Table 1 (Note) $1 Granular filler from 149 to 350*
2 Flaky filler with a diameter of 1000-2000mm and a thickness of 201IIR*3 Diameter 50IJJRte length 50
00*(F)! It was confirmed that a molded body obtained from a resin composition blended with an aluminum alloy filler containing 5 to 40% by weight of nickel filler had high electrical conductivity.

[Effect of the invention 1] When the resin composition containing the aluminum alloy filler of the present invention is used, it is possible to mold a molded body or sheet with exceptionally superior conductivity compared to when a filled wA material made of simple aluminum is mixed. can do. This is because the aluminum-nickel alloy filler of the present invention does not have an electrically insulating oxide film formed on the conventional aluminum shell.
This is thought to be due to the fact that the contact resistance between the fillers is extremely low because a conductive film made of aluminum oxide and nickel oxide is formed.
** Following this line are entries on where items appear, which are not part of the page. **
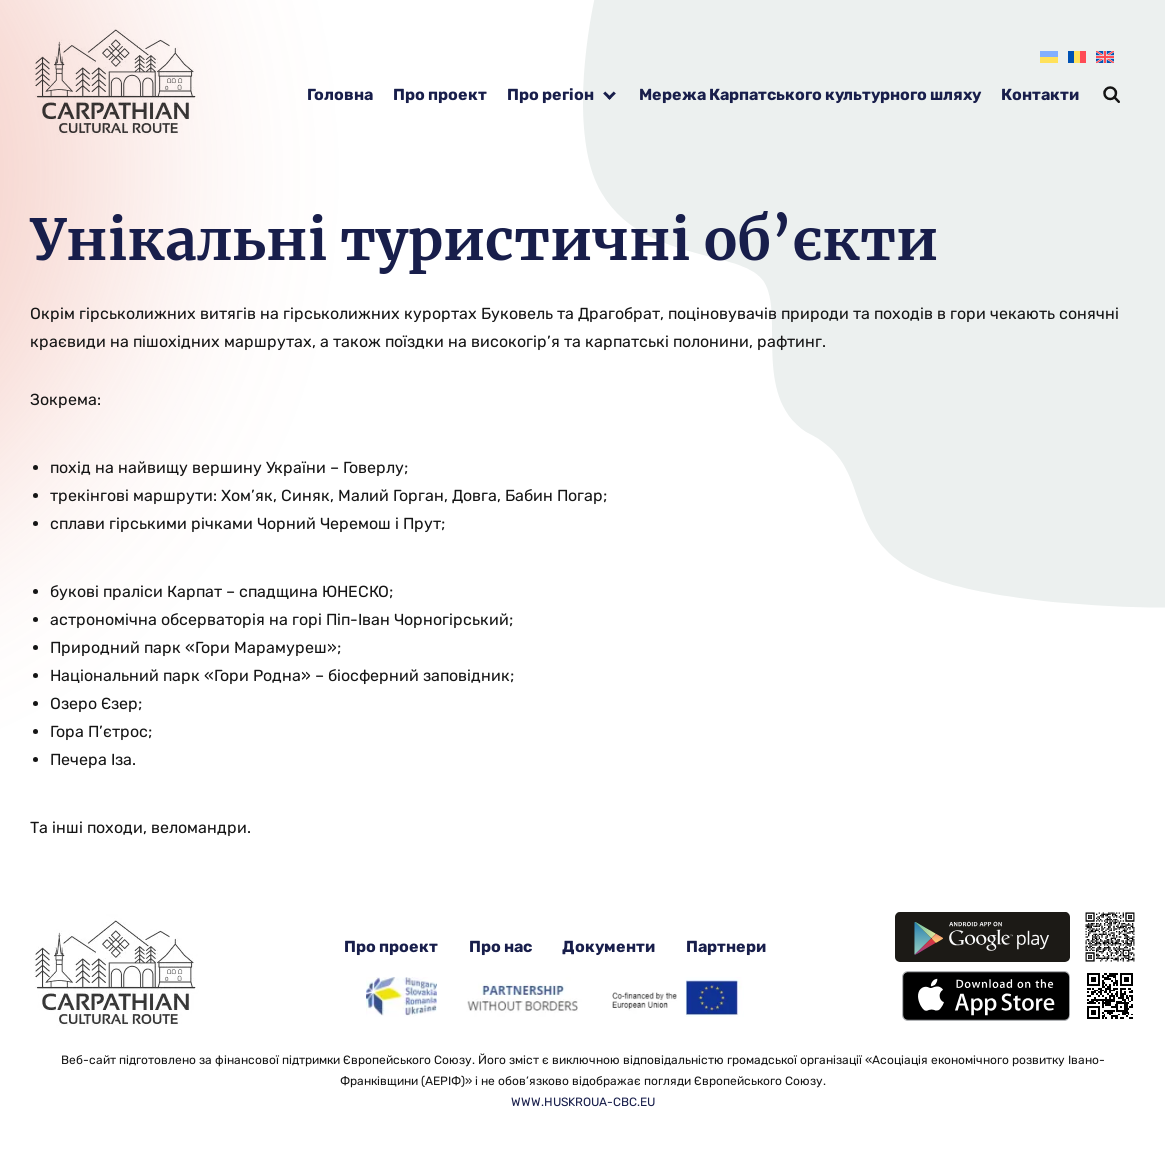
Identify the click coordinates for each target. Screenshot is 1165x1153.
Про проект (440, 94)
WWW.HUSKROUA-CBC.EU (583, 1102)
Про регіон (550, 94)
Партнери (726, 946)
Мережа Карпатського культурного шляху (810, 94)
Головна (340, 94)
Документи (608, 946)
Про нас (500, 946)
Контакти (1040, 94)
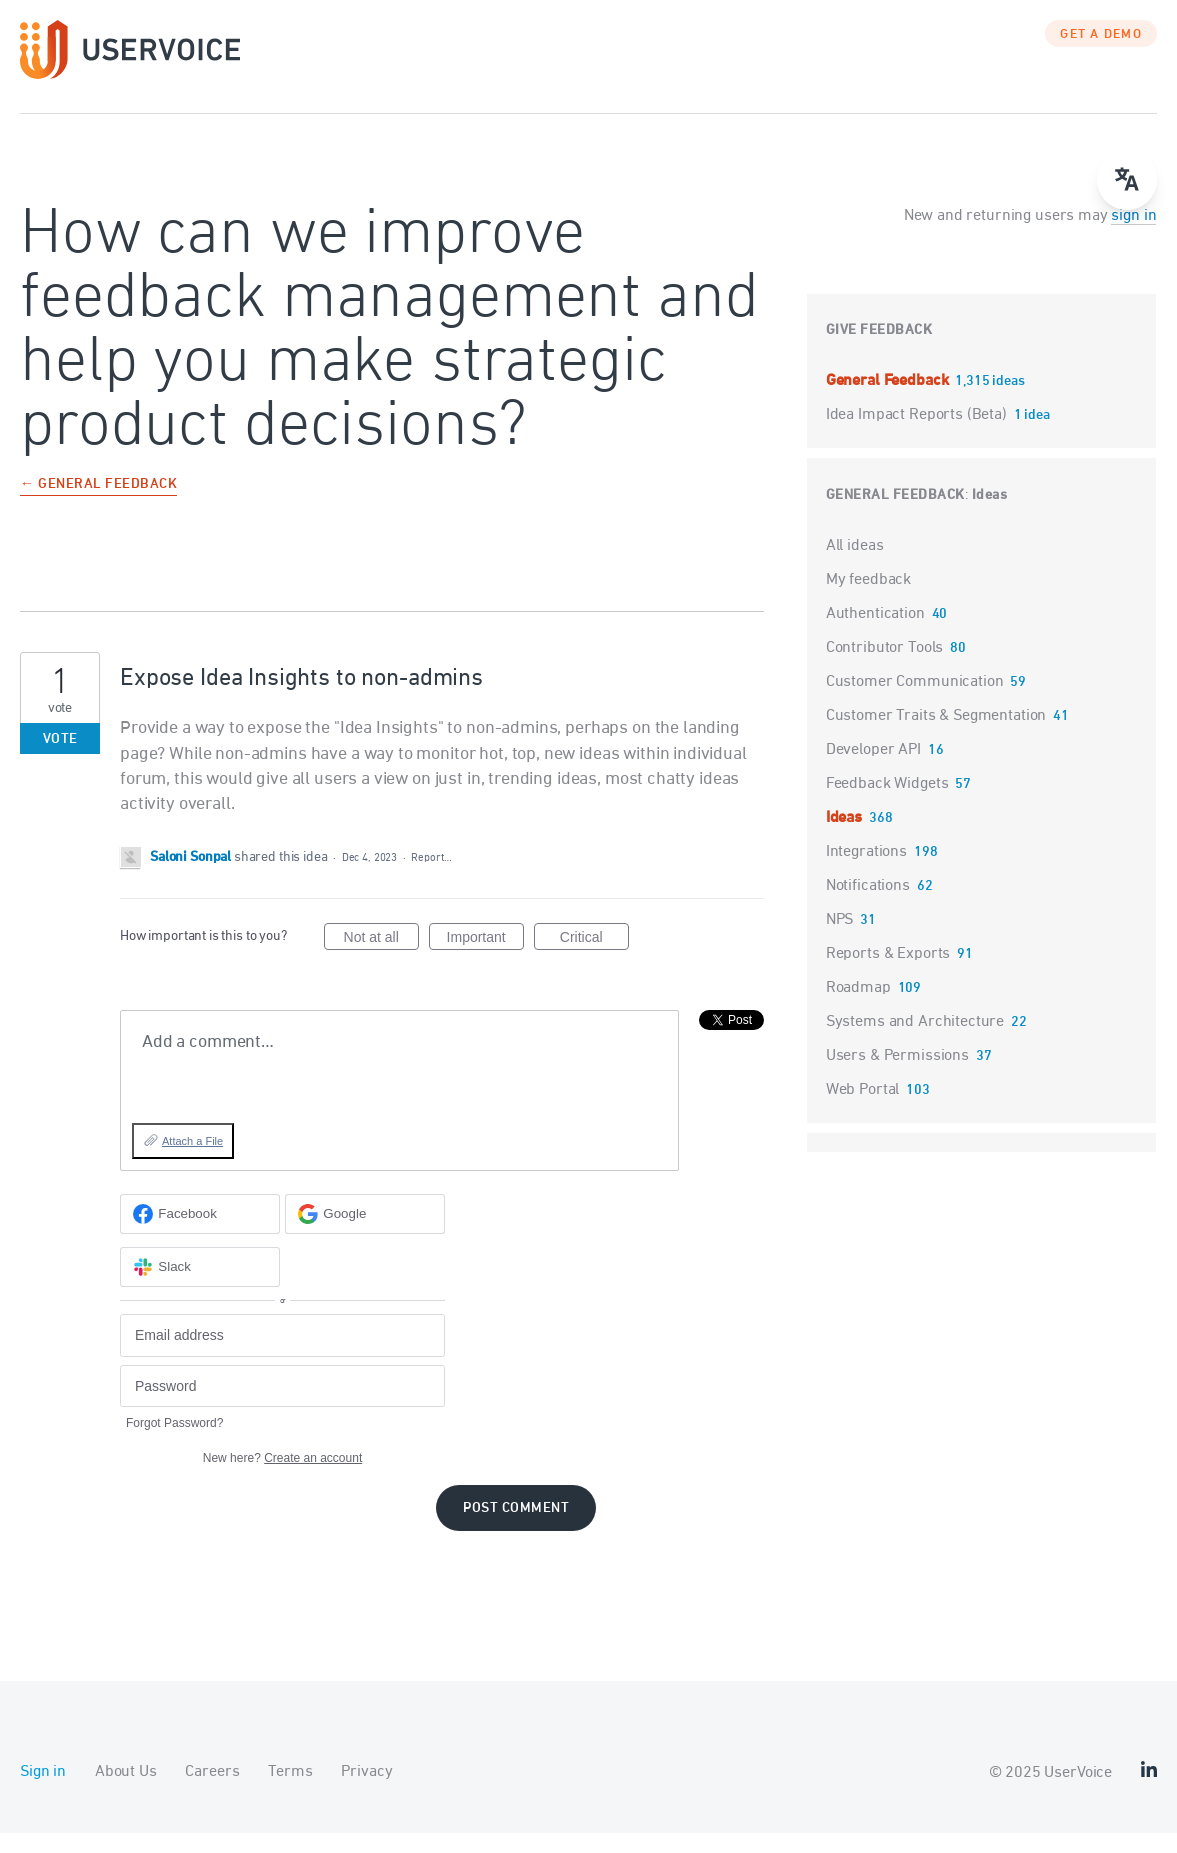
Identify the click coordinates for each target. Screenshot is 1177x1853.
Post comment (516, 1528)
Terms (290, 1792)
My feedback (868, 600)
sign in (1133, 236)
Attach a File (192, 1161)
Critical (594, 960)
In the present invention, as described above, since the contact resistance between the fillers is small, the amount of fillers blended can provide at least a sufficiently high conductivity. Therefore, there is no fear that the moldability of the resin will be impaired, which conventionally occurs due to the need to increase the amount of filler blended, and the resin composition of the present invention can be easily molded into molded objects or sheets. In addition to this, the possibility of deterioration of physical properties such as the strength of the resin itself is also avoided.

Furthermore, in the present invention, excellent conductivity can be obtained even when granular powder with high moldability or flake powder with relatively small particle size is used as a filler. It is possible. Therefore, according to the present invention, the filler can be blended into the resin in a uniformly dispersed state, and as a result, a molded article or sheet with uniform conductivity can be molded.

In the present invention, as described above, since the amount of filler blended is small, the obtained molded article or sheet has excellent physical properties.

In particular, since the aluminum-nickel alloy filler of the present invention has higher strength than the aluminum filler, the use of the resin composition of the present invention can impart not only electrical conductivity but also a reinforcing effect.

The present invention also maintains the low cost, low specific gravity, and excellent decorative properties inherent to aluminum-filled materials, so it is possible to form pumice compacts or sheets with excellent hues at low cost. be.

Claims (6)

[Claims] (1) A conductive resin composition containing aluminum as a main component and an aluminum alloy filler containing 5 to 40% by weight of nickel. (2) Claim 1 in which the aluminum alloy filler is in the form of granular powder, flaky powder and/or fibers
The composition described in Section. (3) Aluminum alloy filler has a particle size of 50 to 1000μ
The composition according to claim 2, which is a granular powder of m. (4) Aluminum alloy filler has a diameter of 150 to 3000μ
The composition according to claim 2, which is a flaky powder having a thickness of 1 to 100 μm. (5) The composition according to claim 2, wherein the aluminum alloy filler is a fiber having a diameter of 10 to 500 μm and a length of 500 to 30,000 μm. (6) The composition according to any one of claims 1 to 5, which contains 10 to 40% by volume of an aluminum alloy filler.